------ LISTED RECORDS ------
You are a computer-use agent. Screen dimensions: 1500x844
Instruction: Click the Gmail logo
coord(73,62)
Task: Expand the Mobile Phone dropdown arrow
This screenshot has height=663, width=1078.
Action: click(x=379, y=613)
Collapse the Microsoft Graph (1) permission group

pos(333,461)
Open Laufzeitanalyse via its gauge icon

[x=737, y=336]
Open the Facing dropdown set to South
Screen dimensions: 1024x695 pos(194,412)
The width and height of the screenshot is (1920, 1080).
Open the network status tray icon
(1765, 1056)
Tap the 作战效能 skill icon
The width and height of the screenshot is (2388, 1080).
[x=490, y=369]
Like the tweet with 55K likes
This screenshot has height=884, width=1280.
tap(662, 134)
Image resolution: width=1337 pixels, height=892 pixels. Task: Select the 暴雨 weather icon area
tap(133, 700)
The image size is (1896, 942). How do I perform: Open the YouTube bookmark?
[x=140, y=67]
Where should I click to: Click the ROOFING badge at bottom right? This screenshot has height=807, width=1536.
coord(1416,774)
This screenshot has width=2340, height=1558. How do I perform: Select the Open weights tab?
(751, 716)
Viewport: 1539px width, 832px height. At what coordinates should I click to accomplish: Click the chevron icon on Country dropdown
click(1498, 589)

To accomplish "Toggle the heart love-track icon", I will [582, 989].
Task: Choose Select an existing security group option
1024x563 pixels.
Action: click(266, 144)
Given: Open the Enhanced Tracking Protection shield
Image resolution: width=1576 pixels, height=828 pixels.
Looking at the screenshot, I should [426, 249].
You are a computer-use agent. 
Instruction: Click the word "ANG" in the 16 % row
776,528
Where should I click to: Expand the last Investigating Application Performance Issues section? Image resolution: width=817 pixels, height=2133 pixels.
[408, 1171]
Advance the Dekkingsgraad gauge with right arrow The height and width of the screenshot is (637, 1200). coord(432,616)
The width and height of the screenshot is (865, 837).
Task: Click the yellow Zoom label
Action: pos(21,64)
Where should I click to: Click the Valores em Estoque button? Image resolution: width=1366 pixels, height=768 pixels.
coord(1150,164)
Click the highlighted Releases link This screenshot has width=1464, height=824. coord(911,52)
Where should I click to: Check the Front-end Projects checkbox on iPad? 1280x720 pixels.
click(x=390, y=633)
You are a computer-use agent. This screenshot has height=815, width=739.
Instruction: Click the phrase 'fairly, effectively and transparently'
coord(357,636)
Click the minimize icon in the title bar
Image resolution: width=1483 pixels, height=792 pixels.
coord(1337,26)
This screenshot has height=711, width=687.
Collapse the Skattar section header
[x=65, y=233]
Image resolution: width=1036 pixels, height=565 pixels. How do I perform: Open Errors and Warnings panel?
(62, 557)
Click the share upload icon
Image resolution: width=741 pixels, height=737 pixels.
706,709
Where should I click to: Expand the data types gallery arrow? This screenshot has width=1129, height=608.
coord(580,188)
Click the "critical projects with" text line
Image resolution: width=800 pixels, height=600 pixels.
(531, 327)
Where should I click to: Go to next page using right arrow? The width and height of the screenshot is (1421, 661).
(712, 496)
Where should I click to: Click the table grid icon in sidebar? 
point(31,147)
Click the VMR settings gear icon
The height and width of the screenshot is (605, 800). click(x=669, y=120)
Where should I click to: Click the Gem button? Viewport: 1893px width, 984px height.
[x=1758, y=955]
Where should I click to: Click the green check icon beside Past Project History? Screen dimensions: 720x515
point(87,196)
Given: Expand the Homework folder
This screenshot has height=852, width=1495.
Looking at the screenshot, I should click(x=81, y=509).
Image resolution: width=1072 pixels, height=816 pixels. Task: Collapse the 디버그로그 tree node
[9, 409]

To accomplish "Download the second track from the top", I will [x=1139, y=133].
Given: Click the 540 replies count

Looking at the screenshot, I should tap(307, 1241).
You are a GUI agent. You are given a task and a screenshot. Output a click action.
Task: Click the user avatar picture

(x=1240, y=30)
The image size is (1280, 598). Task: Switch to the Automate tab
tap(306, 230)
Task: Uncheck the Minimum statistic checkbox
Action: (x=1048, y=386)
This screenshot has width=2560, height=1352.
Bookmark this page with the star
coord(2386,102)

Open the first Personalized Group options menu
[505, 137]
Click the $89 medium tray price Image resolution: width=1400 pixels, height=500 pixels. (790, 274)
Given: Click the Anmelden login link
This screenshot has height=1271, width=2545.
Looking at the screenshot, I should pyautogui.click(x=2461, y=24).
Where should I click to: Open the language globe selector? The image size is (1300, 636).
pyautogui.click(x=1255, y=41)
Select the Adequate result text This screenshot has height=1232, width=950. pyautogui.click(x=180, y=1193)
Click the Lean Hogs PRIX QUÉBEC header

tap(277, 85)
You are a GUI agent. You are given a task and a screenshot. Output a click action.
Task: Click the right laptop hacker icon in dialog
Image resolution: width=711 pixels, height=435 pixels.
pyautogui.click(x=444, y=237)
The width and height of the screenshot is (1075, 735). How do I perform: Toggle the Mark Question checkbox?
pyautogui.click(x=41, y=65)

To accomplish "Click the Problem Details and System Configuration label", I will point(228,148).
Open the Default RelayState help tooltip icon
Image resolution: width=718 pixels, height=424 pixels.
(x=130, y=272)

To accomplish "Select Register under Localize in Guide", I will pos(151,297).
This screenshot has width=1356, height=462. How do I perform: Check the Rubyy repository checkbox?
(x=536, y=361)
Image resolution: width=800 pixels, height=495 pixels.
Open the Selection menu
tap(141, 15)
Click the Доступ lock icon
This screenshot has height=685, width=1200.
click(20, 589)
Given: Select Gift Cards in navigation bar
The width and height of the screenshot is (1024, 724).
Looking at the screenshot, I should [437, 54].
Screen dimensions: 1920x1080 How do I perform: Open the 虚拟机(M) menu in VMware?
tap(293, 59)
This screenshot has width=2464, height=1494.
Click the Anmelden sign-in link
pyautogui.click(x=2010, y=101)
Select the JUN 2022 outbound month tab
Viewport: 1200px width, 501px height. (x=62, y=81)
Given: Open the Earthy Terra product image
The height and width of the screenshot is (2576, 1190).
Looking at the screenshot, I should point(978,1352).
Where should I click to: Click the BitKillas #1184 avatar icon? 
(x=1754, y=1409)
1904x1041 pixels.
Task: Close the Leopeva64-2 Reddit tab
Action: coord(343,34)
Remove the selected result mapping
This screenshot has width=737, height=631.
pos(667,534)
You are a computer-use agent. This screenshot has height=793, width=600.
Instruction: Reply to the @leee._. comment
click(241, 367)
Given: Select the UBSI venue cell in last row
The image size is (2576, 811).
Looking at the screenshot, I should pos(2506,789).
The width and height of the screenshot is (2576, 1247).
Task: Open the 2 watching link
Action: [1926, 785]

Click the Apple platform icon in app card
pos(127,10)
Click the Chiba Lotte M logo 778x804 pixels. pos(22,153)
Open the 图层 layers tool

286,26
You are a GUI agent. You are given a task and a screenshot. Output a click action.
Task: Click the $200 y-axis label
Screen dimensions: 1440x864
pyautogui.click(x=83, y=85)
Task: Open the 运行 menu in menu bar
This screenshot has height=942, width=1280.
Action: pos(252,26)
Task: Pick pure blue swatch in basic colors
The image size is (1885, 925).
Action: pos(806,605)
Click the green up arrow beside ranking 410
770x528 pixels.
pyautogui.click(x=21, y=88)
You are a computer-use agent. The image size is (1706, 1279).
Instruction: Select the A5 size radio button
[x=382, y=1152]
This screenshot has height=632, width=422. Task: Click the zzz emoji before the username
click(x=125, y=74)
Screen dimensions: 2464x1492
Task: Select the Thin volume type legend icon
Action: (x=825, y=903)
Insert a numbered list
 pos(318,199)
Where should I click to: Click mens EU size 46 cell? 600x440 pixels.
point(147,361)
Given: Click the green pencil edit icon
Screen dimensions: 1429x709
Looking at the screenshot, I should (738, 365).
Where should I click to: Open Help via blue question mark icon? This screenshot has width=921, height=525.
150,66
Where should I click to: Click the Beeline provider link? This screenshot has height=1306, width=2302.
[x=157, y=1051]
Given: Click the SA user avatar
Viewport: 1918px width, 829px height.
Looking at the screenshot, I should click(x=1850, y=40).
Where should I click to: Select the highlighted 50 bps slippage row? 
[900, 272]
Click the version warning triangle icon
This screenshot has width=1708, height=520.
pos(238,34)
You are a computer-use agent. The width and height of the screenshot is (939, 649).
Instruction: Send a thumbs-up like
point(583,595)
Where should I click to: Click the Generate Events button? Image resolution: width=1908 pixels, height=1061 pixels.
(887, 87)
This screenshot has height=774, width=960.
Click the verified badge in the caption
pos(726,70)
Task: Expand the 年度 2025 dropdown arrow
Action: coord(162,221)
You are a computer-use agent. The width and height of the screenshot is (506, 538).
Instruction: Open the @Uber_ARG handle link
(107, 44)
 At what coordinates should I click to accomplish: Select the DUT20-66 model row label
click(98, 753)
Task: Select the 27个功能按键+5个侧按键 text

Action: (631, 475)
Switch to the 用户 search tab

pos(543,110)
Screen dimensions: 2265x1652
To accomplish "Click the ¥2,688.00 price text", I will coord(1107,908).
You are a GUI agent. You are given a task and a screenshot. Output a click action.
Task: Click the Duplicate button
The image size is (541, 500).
------
Rewrite the stretch of the records from the line that contains "This screenshot has width=2340, height=1558." through the line that contains "Action: pos(21,64)", replacing "chevron" with "caret" and leaving everything else unchanged. Return only those lines.

OUTPUT FOR THIS TASK:
This screenshot has width=2340, height=1558. How do I perform: Select the Open weights tab?
(751, 716)
Viewport: 1539px width, 832px height. At what coordinates should I click to accomplish: Click the caret icon on Country dropdown
click(1498, 589)

To accomplish "Toggle the heart love-track icon", I will [582, 989].
Task: Choose Select an existing security group option
1024x563 pixels.
Action: click(266, 144)
Given: Open the Enhanced Tracking Protection shield
Image resolution: width=1576 pixels, height=828 pixels.
Looking at the screenshot, I should [426, 249].
You are a computer-use agent. 
Instruction: Click the word "ANG" in the 16 % row
776,528
Where should I click to: Expand the last Investigating Application Performance Issues section? Image resolution: width=817 pixels, height=2133 pixels.
[408, 1171]
Advance the Dekkingsgraad gauge with right arrow The height and width of the screenshot is (637, 1200). coord(432,616)
The width and height of the screenshot is (865, 837).
Task: Click the yellow Zoom label
Action: pos(21,64)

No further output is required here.